> **Instructions to follow**: Look through the entries below and return all lines including the word "computer".

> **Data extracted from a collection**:
+ + + +

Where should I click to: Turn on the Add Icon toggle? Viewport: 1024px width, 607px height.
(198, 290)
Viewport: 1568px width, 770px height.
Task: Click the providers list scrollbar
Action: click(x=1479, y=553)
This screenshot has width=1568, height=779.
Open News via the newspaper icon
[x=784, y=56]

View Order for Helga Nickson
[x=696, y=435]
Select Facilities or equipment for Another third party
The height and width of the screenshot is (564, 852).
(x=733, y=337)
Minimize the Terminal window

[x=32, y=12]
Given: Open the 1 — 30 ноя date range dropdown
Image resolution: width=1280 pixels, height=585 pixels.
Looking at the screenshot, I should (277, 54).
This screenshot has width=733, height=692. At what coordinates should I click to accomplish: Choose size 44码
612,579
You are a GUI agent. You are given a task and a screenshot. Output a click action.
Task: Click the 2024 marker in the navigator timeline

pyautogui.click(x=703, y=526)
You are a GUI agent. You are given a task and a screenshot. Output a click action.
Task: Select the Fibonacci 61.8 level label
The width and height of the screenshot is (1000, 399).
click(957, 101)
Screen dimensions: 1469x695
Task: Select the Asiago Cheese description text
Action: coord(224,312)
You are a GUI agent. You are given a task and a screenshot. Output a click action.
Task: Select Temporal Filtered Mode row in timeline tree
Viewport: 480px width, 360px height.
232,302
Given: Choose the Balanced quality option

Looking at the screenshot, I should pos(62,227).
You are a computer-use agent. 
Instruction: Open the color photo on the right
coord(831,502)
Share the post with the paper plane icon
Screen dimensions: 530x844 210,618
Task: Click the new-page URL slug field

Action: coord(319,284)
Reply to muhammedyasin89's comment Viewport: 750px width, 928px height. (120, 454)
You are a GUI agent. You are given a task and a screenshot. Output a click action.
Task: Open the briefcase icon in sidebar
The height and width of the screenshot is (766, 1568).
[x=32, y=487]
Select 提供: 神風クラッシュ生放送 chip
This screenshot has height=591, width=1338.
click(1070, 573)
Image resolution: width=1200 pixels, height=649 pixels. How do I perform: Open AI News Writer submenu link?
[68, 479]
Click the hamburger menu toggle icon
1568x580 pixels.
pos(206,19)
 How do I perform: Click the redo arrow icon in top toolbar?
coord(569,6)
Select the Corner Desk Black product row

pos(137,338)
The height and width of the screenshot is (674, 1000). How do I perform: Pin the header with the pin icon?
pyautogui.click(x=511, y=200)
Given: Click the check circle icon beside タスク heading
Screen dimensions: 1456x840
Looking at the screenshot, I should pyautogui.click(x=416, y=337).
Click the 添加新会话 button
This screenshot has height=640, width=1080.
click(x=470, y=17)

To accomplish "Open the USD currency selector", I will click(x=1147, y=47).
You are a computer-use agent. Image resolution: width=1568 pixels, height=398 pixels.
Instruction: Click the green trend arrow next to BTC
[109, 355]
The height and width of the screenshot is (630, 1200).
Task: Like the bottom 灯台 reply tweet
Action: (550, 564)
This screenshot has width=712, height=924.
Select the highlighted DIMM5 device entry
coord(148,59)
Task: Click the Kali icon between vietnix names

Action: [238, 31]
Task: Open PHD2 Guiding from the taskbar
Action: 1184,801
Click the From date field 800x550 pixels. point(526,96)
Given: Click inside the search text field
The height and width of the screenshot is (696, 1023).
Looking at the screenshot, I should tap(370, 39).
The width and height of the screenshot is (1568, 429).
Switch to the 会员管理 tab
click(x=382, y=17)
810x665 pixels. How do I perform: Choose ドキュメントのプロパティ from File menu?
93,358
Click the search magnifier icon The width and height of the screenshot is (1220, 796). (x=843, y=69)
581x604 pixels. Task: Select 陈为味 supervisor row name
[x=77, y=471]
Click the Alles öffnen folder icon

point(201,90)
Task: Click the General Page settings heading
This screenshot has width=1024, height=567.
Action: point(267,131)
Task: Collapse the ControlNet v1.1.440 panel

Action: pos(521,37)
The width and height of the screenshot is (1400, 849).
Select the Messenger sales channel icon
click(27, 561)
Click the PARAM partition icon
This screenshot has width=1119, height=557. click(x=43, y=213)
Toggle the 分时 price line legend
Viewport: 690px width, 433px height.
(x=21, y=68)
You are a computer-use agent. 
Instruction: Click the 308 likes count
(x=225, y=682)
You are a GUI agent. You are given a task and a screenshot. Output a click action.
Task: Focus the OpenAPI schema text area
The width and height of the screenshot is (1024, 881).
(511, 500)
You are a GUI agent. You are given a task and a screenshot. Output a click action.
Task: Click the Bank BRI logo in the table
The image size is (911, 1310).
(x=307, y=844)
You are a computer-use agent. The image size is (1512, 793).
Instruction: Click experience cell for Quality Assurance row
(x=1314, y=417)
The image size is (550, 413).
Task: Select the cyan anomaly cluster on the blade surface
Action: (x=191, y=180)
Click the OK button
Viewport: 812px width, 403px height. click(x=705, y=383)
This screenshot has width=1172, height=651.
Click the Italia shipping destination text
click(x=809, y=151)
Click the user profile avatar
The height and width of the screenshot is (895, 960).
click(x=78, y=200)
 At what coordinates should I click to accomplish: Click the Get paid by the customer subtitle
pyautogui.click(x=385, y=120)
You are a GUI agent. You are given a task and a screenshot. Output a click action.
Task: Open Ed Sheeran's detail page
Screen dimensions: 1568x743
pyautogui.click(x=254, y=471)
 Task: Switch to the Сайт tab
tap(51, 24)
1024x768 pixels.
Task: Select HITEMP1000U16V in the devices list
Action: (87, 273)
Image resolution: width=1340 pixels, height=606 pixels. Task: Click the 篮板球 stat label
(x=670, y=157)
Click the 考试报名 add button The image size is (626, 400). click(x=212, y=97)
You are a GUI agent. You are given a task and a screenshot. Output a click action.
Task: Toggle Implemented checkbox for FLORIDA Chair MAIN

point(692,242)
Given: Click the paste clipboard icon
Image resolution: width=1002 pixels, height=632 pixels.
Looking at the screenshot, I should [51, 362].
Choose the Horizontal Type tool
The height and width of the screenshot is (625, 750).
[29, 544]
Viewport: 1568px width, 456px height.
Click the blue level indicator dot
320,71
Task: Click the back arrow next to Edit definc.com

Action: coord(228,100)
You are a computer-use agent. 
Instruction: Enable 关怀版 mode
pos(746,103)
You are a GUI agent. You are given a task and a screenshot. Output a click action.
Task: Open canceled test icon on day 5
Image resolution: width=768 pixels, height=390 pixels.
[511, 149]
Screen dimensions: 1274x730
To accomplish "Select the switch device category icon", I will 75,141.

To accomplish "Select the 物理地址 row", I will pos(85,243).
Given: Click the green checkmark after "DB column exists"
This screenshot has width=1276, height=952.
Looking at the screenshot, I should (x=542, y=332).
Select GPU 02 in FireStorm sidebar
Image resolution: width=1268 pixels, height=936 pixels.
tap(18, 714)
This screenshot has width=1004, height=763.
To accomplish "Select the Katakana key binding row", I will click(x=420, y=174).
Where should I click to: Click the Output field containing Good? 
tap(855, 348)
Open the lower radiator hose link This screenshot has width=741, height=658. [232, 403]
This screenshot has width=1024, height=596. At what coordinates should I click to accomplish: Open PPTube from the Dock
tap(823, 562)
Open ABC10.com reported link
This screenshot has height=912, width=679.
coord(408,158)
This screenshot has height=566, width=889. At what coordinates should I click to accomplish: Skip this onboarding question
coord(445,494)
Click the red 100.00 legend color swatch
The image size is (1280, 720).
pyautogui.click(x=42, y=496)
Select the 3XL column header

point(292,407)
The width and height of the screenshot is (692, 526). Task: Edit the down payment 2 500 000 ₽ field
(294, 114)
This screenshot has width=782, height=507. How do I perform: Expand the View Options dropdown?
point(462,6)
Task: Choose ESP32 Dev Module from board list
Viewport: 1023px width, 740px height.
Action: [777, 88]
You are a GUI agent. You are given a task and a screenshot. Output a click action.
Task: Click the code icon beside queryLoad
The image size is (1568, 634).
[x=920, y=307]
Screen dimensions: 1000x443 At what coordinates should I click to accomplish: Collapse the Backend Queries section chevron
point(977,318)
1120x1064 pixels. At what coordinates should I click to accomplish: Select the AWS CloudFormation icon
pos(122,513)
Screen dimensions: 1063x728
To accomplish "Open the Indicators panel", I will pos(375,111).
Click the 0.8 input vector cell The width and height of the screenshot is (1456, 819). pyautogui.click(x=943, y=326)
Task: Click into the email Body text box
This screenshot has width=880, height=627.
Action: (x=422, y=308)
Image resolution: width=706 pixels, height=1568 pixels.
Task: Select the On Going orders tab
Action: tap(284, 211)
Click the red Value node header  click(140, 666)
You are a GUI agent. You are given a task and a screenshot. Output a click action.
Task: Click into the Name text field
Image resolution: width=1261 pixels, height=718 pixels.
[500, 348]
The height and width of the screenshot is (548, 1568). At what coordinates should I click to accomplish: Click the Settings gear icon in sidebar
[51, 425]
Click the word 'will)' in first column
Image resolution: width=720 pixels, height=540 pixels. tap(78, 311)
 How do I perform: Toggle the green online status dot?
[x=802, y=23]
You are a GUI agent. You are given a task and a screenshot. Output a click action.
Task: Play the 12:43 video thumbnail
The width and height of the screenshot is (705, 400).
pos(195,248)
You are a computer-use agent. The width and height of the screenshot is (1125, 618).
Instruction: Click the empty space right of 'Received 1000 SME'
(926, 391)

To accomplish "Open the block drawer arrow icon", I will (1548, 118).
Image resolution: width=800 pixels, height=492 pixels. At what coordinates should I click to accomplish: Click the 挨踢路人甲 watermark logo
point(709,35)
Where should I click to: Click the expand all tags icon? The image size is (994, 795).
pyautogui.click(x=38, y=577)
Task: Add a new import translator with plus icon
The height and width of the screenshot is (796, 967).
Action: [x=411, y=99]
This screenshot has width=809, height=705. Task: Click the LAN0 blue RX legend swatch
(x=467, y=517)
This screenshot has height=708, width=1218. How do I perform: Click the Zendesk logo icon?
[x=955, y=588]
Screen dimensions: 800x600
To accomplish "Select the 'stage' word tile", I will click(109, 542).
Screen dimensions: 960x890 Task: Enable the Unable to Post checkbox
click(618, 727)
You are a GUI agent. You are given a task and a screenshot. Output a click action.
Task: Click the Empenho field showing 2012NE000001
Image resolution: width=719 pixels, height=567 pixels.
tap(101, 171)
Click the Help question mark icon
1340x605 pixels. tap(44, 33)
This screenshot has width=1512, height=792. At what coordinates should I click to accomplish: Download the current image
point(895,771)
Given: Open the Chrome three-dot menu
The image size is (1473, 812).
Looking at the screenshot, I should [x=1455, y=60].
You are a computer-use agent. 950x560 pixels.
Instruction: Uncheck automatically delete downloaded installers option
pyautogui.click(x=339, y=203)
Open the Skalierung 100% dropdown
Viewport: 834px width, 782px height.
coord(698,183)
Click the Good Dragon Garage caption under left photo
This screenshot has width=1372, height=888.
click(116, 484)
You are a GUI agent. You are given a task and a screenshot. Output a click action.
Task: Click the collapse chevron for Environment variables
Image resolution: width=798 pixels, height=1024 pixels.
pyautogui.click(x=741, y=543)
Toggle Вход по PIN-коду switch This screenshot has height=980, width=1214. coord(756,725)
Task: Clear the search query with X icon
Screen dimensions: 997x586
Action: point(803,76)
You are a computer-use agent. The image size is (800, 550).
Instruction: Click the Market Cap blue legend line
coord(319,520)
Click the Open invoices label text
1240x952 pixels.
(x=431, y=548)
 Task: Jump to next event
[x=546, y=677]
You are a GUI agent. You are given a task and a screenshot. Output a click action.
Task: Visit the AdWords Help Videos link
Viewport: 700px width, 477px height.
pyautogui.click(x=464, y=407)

+ + + +

> **Response area**:
You are a computer-use agent. 
You are a computer-use agent. Image resolution: width=1568 pixels, height=398 pixels.
You are a computer-use agent. 
You are a computer-use agent. The image size is (1512, 793).
You are a computer-use agent. 
You are a computer-use agent. The width and height of the screenshot is (1125, 618).
You are a computer-use agent. 950x560 pixels.
You are a computer-use agent. The image size is (800, 550).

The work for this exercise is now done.